* BEGIN *

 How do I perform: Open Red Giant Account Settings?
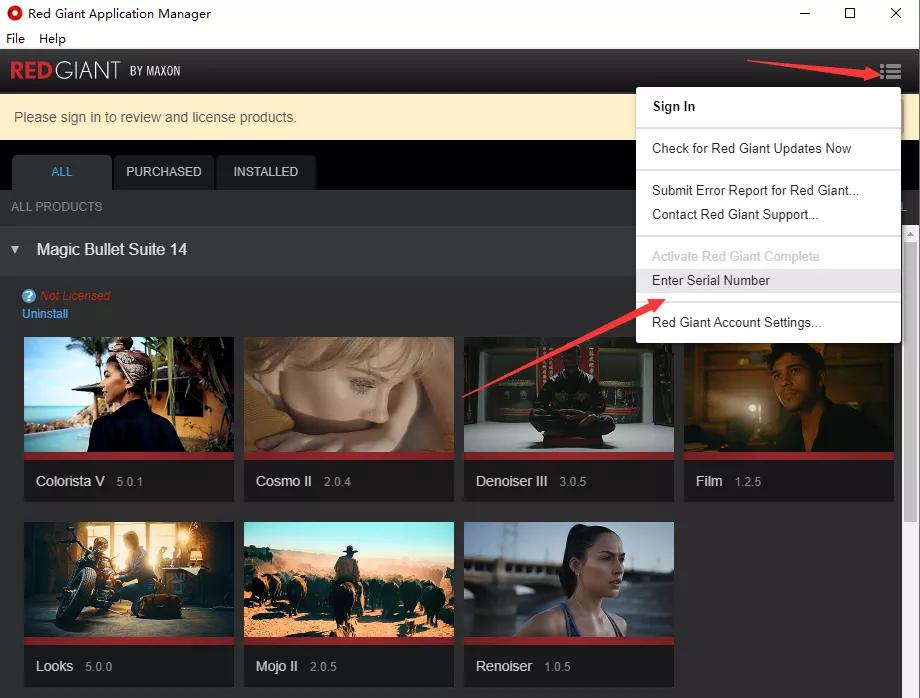pyautogui.click(x=736, y=323)
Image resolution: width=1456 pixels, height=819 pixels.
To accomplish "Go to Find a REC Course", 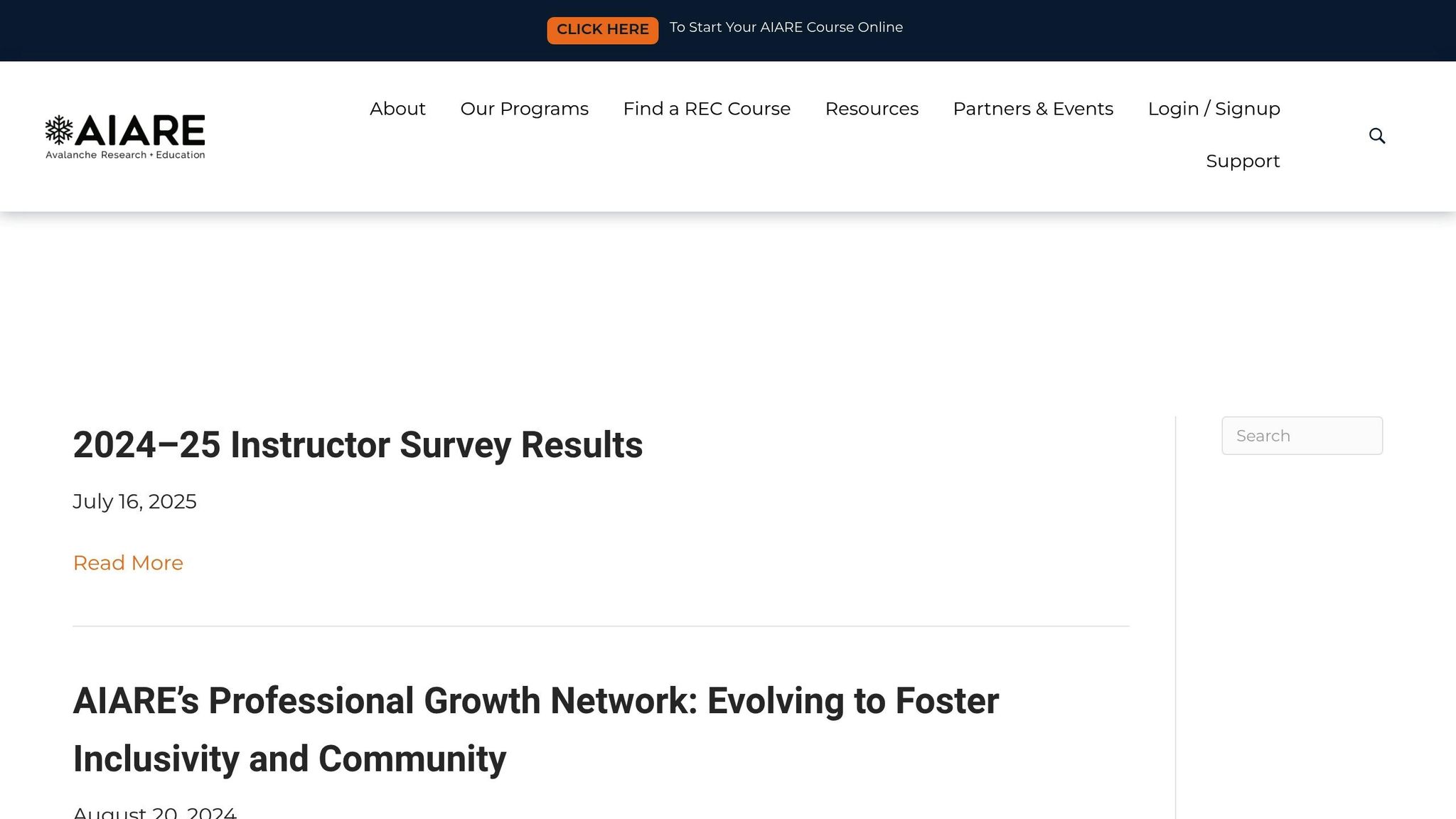I will click(x=707, y=109).
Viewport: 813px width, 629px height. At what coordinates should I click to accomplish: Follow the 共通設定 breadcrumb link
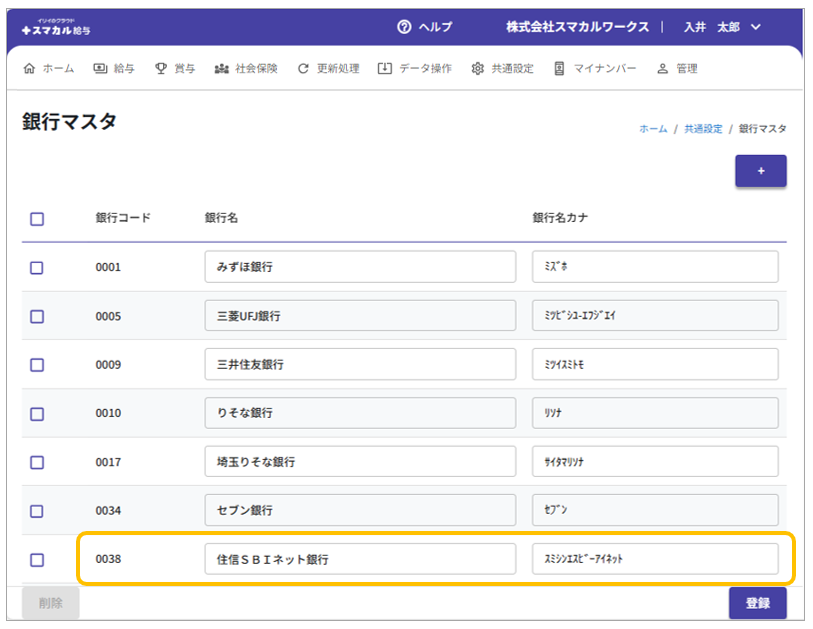click(x=703, y=129)
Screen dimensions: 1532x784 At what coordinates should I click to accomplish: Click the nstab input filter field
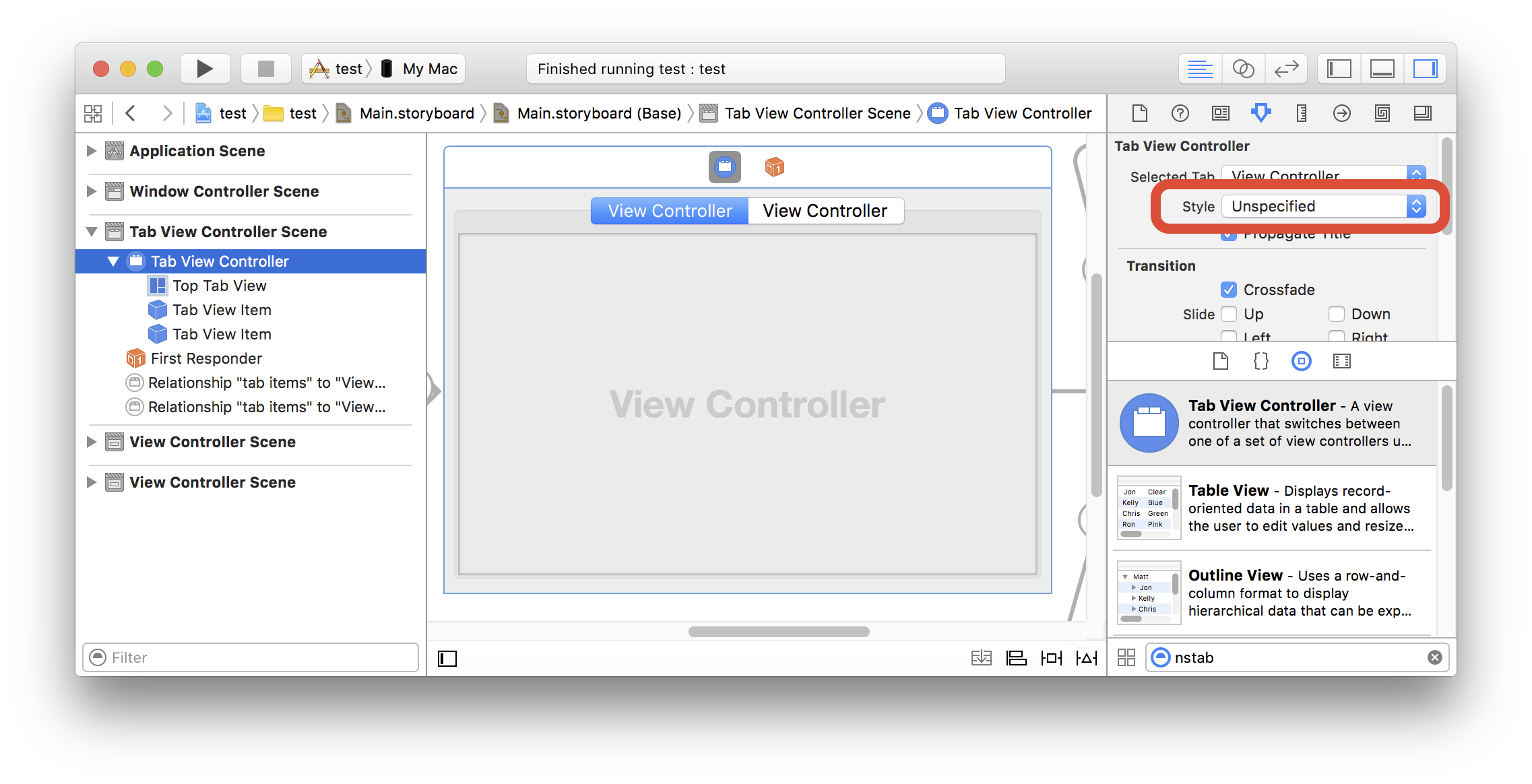pyautogui.click(x=1290, y=657)
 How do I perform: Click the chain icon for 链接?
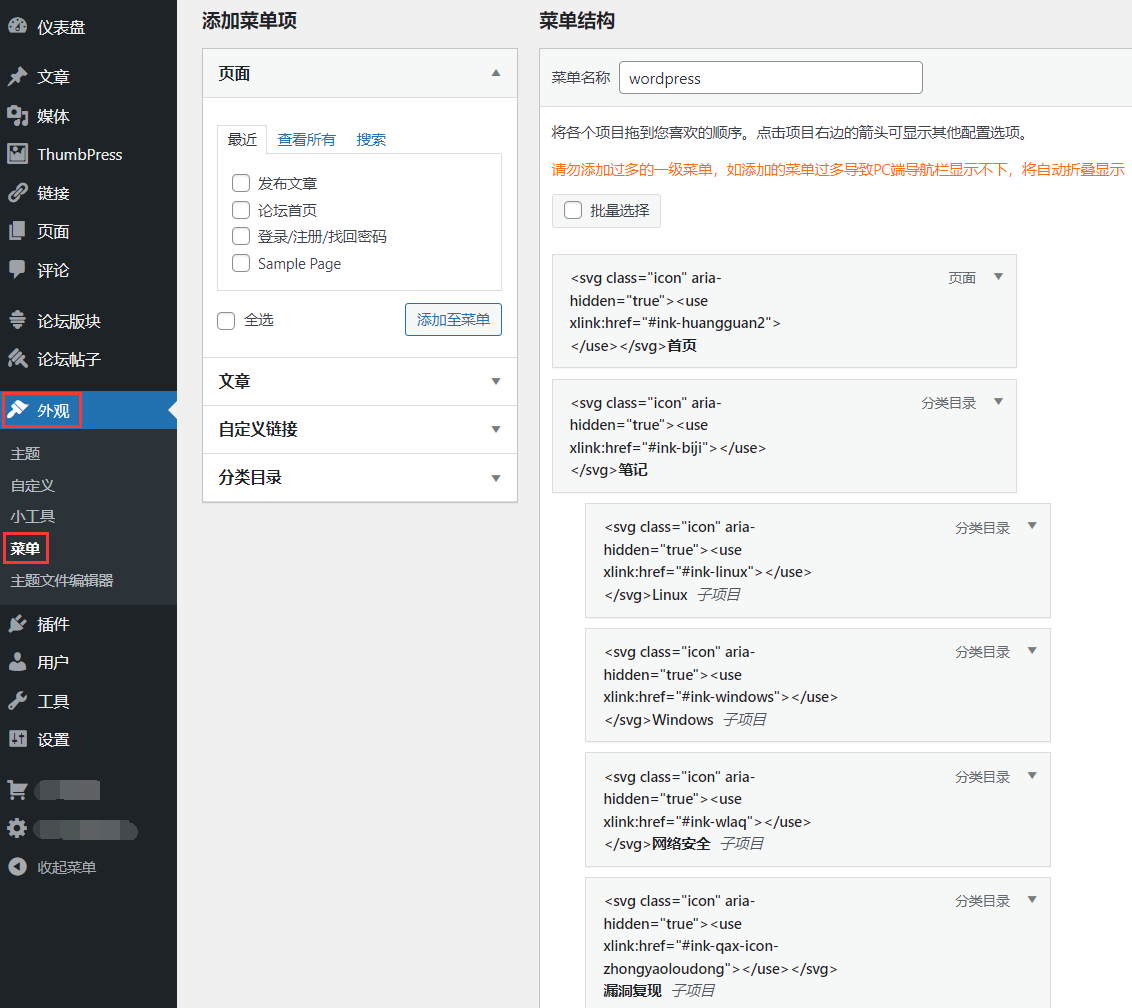(x=17, y=193)
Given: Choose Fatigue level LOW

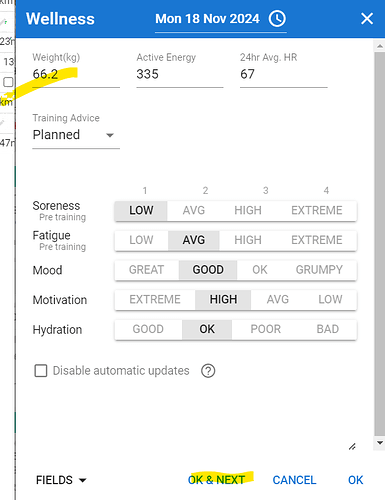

* END *

Copy out the data from the line with "Viewport: 813px width, 629px" through the end of the data, keeping each line exactly as it is and leaving the pictures out of your answer.

Viewport: 813px width, 629px height. At what coordinates should I click to accomplish: Follow the 共通設定 breadcrumb link
click(x=703, y=129)
Screen dimensions: 1532x784 At what coordinates should I click to accomplish: Click the nstab input filter field
pyautogui.click(x=1290, y=657)
 How do I perform: Click the chain icon for 链接?
(x=17, y=193)
Given: Choose Fatigue level LOW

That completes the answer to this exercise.